Advantage of Fertilizer Urea
Urea is widely used in the agricultural sector both as a fertilizer and animal feed additive. The main function of Urea fertilizer is to provide the plants with nitrogen to promote green leafy growth and make the plants look lush. Urea also aids the photosynthesis process of plants.
Nitrogen helps jumpstart many plants during their growing cycle, helping them develop stronger cells for photosynthesis. It also helps manufacture and store proteins essential to plant survival. In many plants, it helps develop a deep green color, a sign photosynthesis is working well. When leaves begin to yellow, it could be from a nitrogen deficiency.
Plants can’t eat urea in the form you spread across your yard. Instead, plants use the byproducts produced as urea starts to break down. Urea initially breaks down as ammonium, then turns into nitrate. This breakdown begins immediately after spreading the Urea, which is why you must work fast to incorporate it into the soil, preferably within two days. The ammonium might be released as a gas if the granules sit on top of the surface, reducing the amount of material that turns into helpful nitrate in the soil.
The nitrogen from the Urea 46 stays in the soil until the plants either use it up or it’s leached out by water. The amount of time it’s available varies, depending on how many plants the urea is feeding and how much rainfall the area gets. Even if some remain in the soil when you’re ready to add more fertilizer, it might not be enough to support the plants through the next season. Testing nitrogen levels with self-test kits let you know when it’s time to add more Urea.
Advantage of Fertilizer Urea
can be applied to soil as a solid or solution or to certain crops as a foliar spray.
Urea usage involves little or no fire or explosion hazard.
Urea’s high analysis, 46% N, helps reduce handling, storage and transportation costs over other dry N forms.
Urea manufacture releases few pollutants to the environment.
Urea, when properly applied, results in crop yield increases equal to other forms of nitrogen.
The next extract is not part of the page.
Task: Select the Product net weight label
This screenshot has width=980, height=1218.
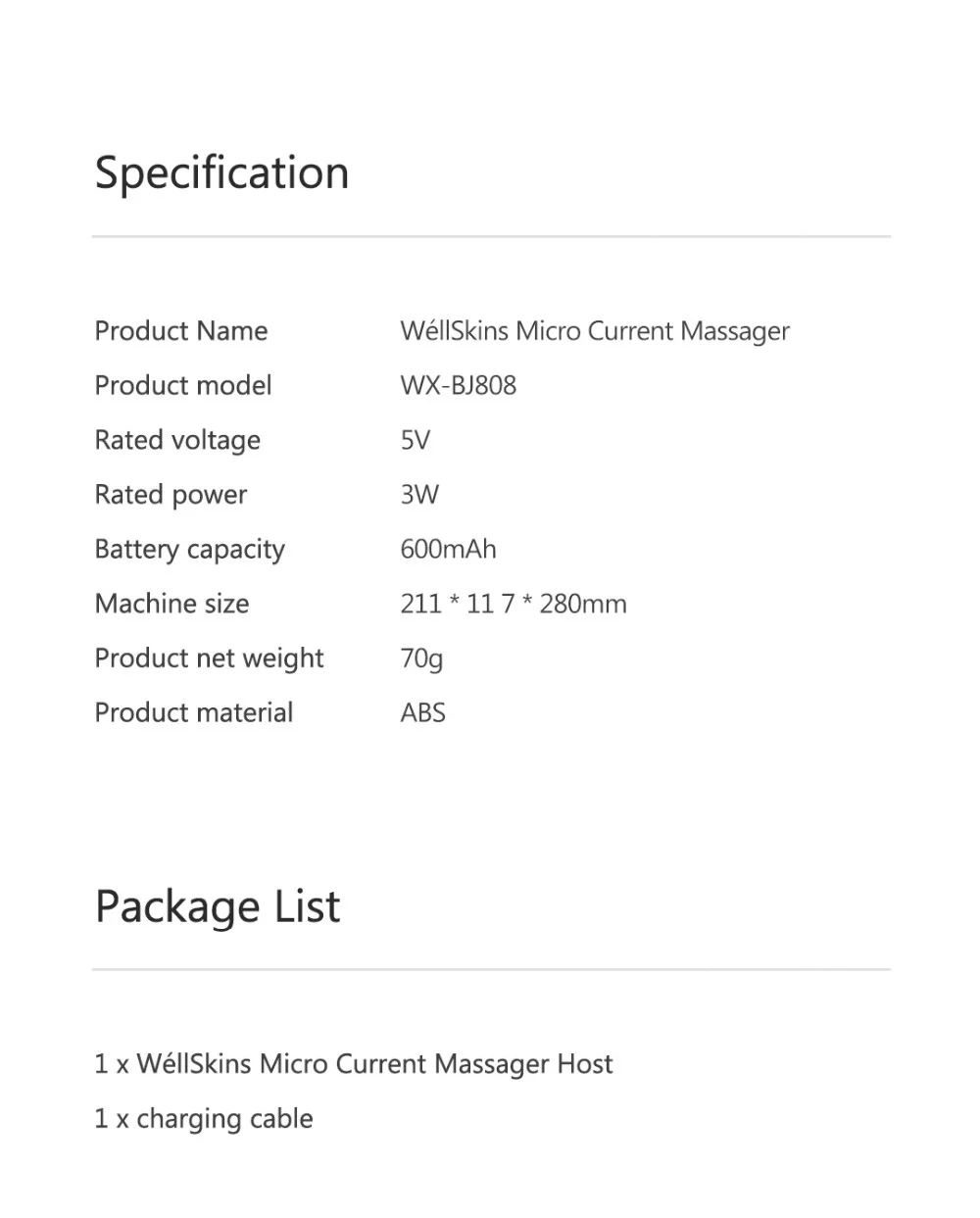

Incorporate urea for best use
Nitrogen from urea can be lost to the atmosphere if fertilizer urea remains on the soil surface for extended periods of time during warm weather. The key to the most efficient use of urea is to incorporate it into the soil during a tillage operation. It may also be blended into the soil with irrigation water. A rainfall of as little as 0.25 inches is sufficient to blend urea into the soil to a depth at which ammonia losses will not occur.
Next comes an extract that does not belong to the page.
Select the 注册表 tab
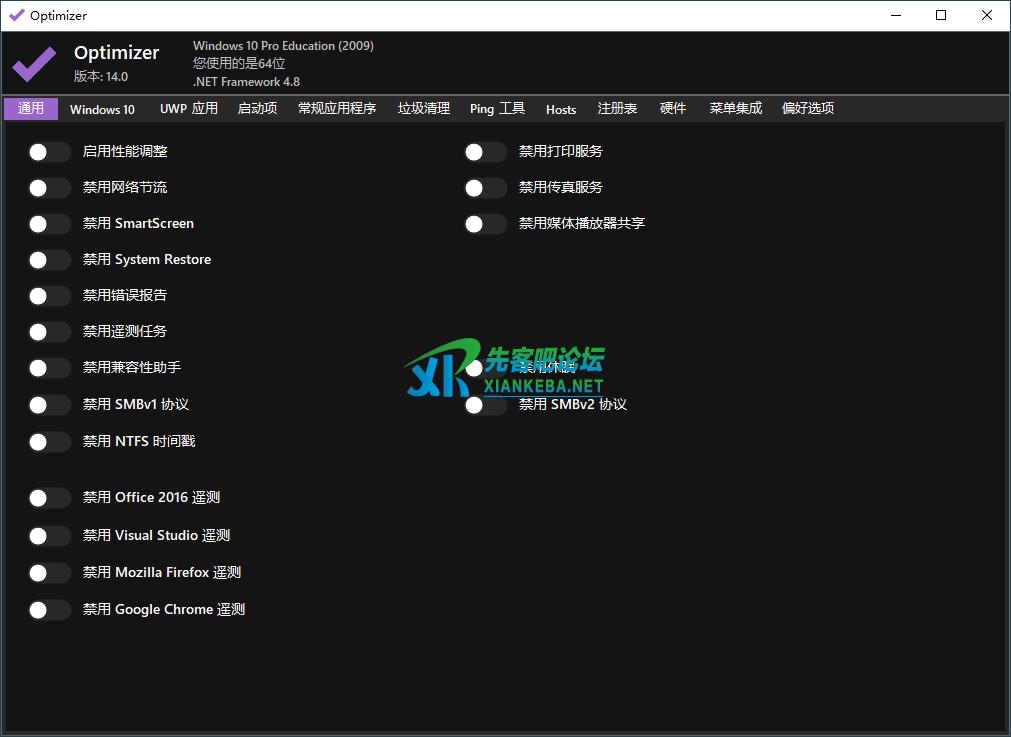1011x737 pixels. (x=617, y=109)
If properly applied, urea and fertilizers containing urea are excellent sources of nitrogen for crop production. After application to the soil, urea undergoes chemical changes and ammonium (NH4 +) ions form. Soil moisture determines how rapidly this conversion takes place.
When a urea particle dissolves, the area around it becomes a zone of high pH and ammonia concentration. This zone can be quite toxic for a few hours. Seed and seedling roots within this zone can be killed by the free ammonia that has formed. Fortunately, this toxic zone becomes neutralized in most soils as the ammonia converts to ammonium. Usually it’s just a few days before plants can effectively use the nitrogen. Although urea imparts an alkaline reaction when first applied to the soil, the net effect is to produce an acid reaction.
Urea or materials containing urea should, in general, be broadcast and immediately incorporated into the soil. Urea-based fertilizer applied in a band should be separated from the seed by at least two inches of soil. Under no circumstances should urea or urea-based fertilizer be seed-placed with corn.
With small grains, 10 lb. of nitrogen as urea can generally be applied with the grain drill at seeding time even under dry conditions.